Single mother Jenny Graves decides to restart her dead end life by moving out of Detroit and taking her two sons Green and Jay to small rural town in Alabama. Green is a fan of horror films, more specifically the makeup effects used to bring them to life. He meets a pair of affable locals, Tony Bennet and Billy Martin.

His mother's penchant for getting involved with the wrong type of men brings a very human monster into his life, Earl Knight.

Taking some horror films back to the video store, he meets Angevin Duvet who shares both his interest in the horror genre and fish-out-of-water status in the small town. Smart, funny and a sexy Goth girl he is instantly smitten. However, there are hints that there are some troubling aspects to her past.

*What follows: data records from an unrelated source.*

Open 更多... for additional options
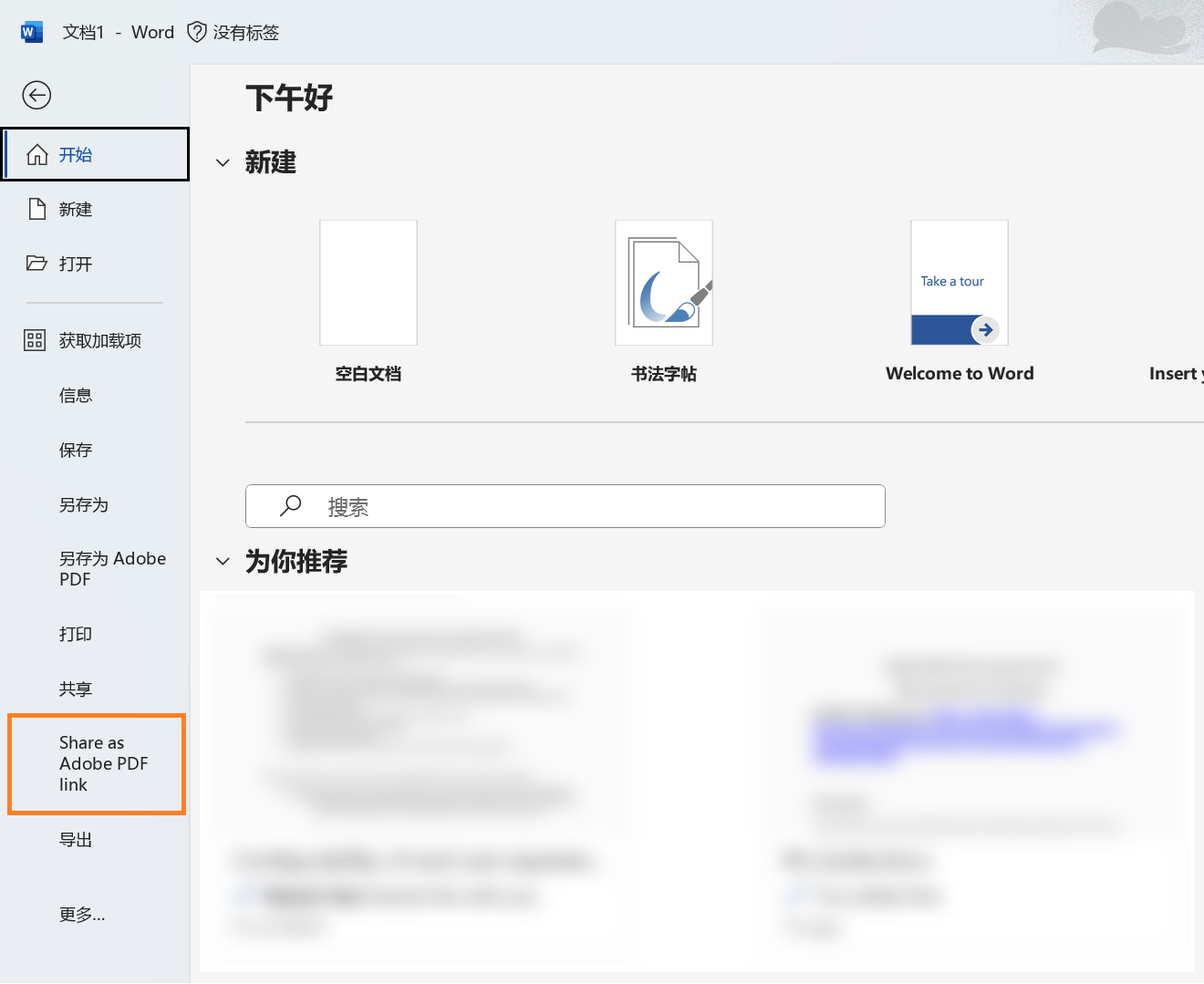1204x984 pixels. click(82, 915)
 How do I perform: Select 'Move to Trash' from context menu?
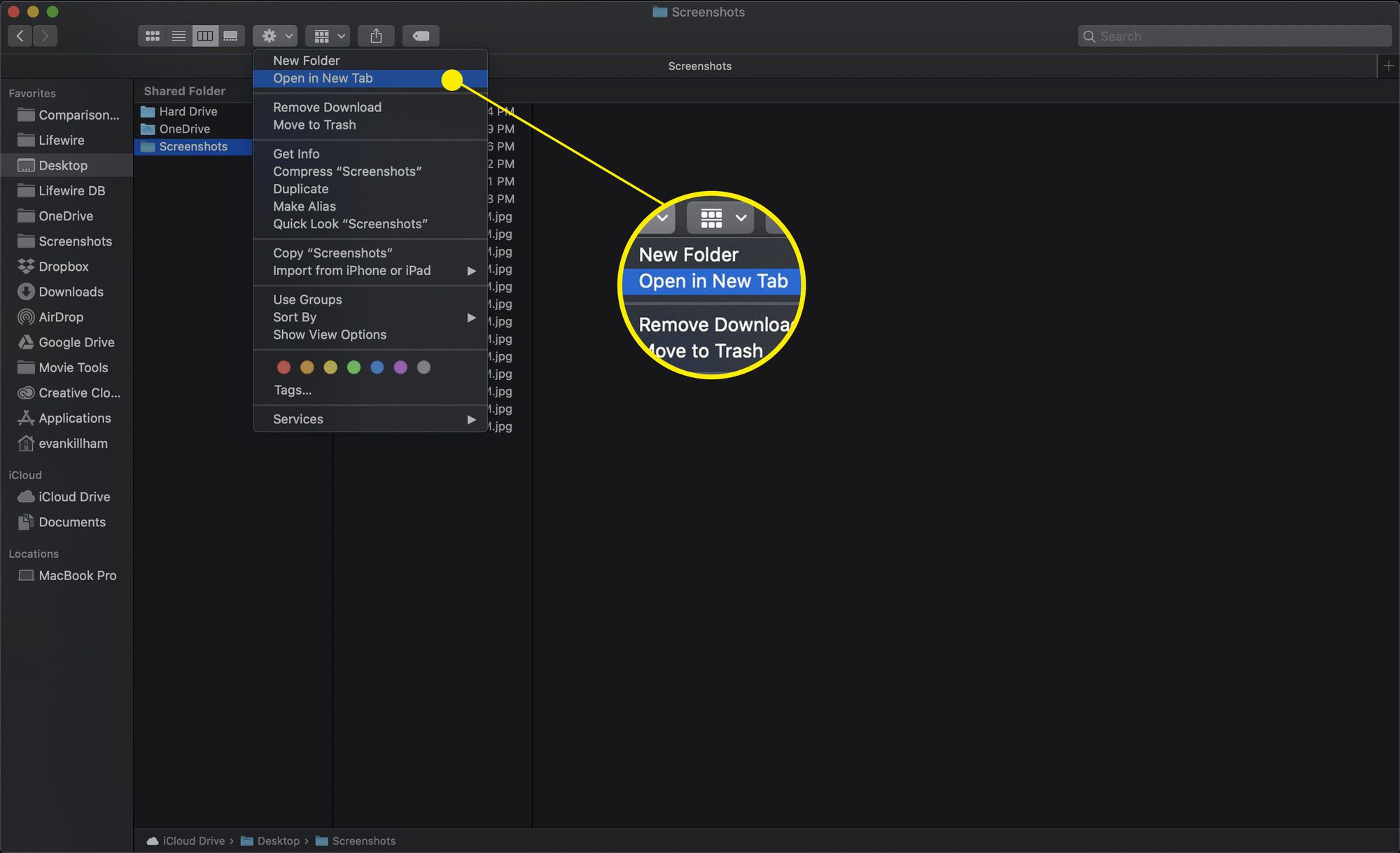click(x=314, y=125)
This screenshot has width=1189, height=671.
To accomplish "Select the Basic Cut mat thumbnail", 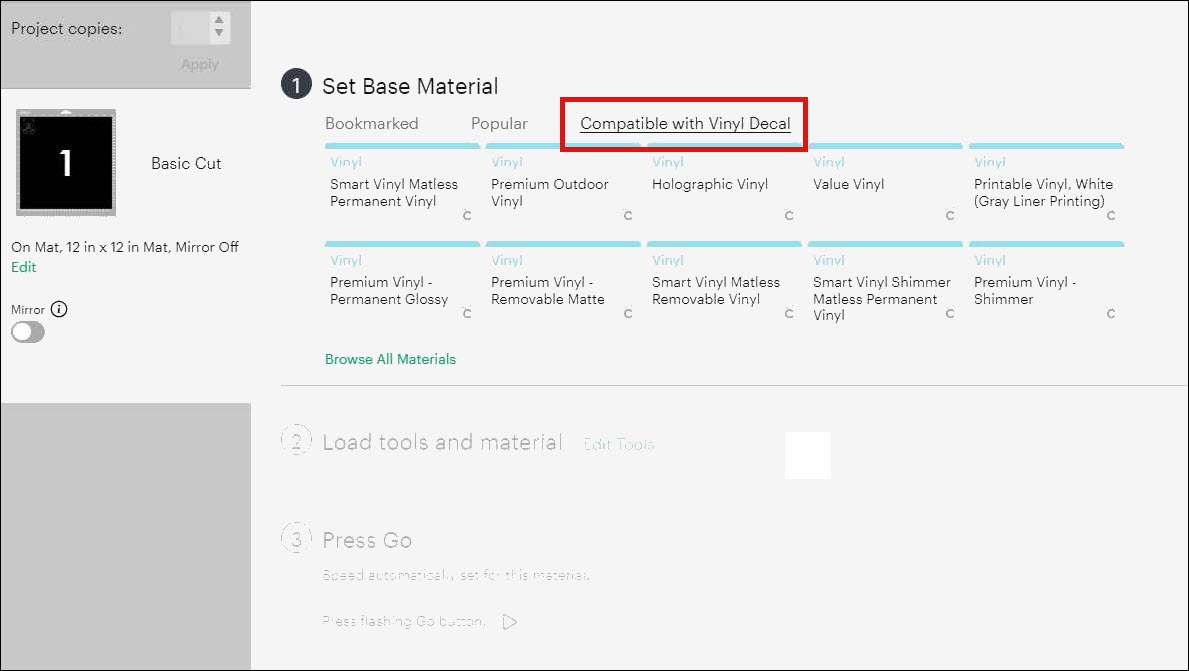I will click(65, 162).
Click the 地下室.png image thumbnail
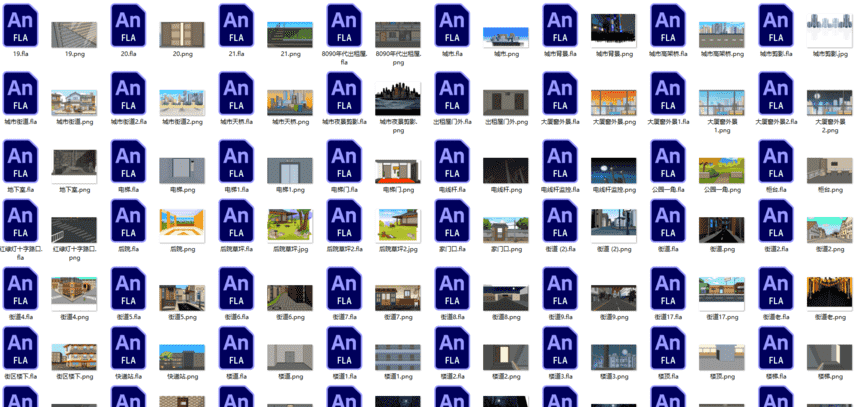This screenshot has width=854, height=407. click(x=74, y=168)

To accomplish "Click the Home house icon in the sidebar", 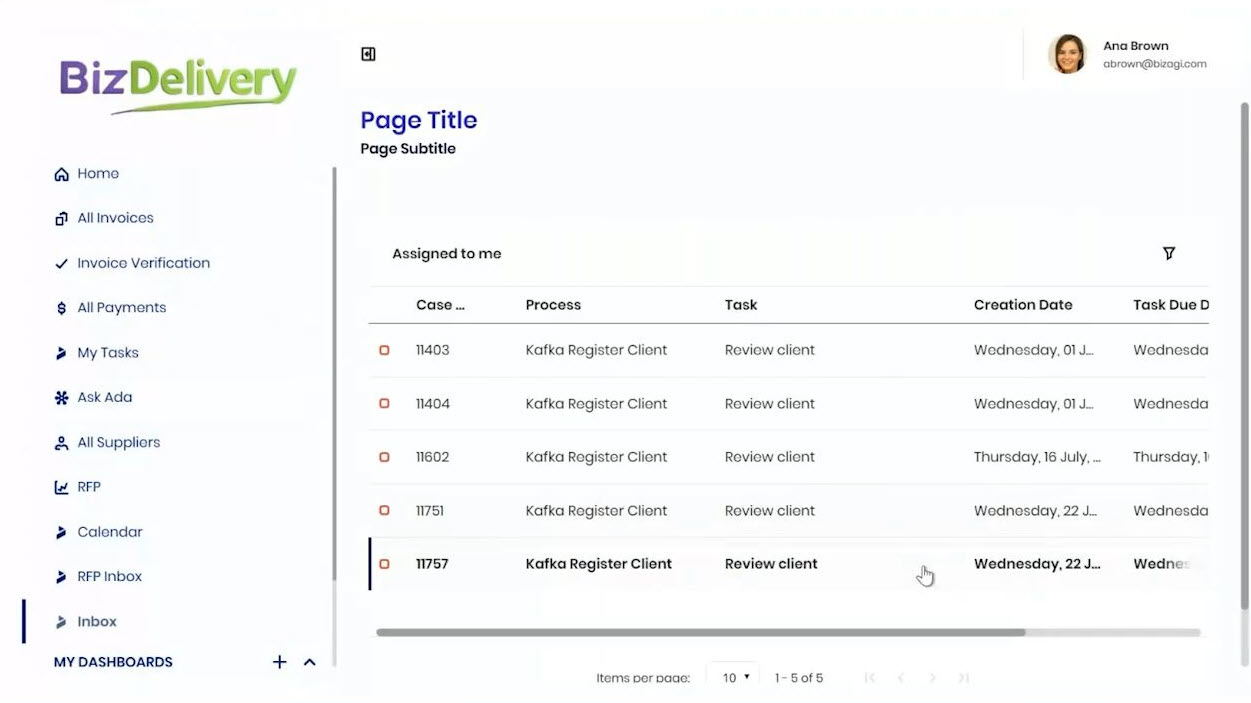I will pos(61,174).
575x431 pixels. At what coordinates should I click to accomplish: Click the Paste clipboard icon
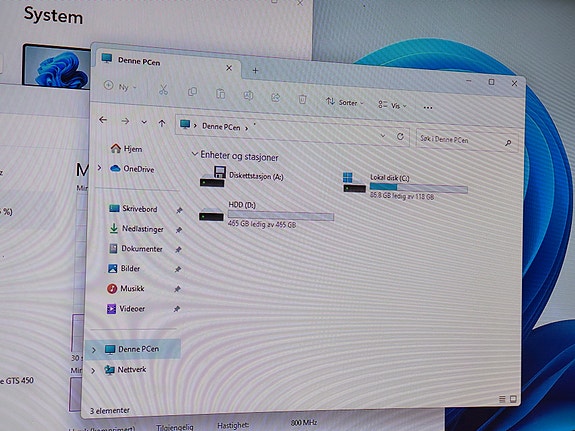tap(220, 94)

Green approaches the local business man, Tightwiler, who runs a yearly haunted house and by startling him with one of his creations nabs the job of creating this year's haunted house. With his share of the ticket sales, he and Angevin can move to Hollywood to pursue their dreams. However, this puts him on a direct collision course with Angenvin's mother, a deeply religious woman involved with local Holy Calling of the Southern Saints church.

==Cast==
- Ashley Laurence as Jenny Graves
- Bret Harrison as Green Graves
- Laura Prepon as Angevin Duvet
- Kevin Gage as Earl Knight
- Lucas Till as Jay Graves
- Hal Sparks as Deputy Dale
- Jonathan Spencer as Tony Bennet
- George Faughnan as Billy Martin
- Jamie Avera as Deputy Hollis
- Bob Penny as Tightwiler

==Reception==

On Bloody Disgusting, Mr. Disgusting rated it 10/10, writing at the conclusion of his review that it is "fun, fast-paced, energetic, thrilling, terrifying, comical and twisted." On Film Threat, Merle Bertrand commented that "there’s never much real suspense as to whether Green will be stuck chasing lightning bugs in Fairfield or bright lights in Los Angeles."

On Boston Herald, Lauren Beckham Falcone wrote that it "is a rare find because it's a surprisingly heartfelt (...) But not in the way you'd expect."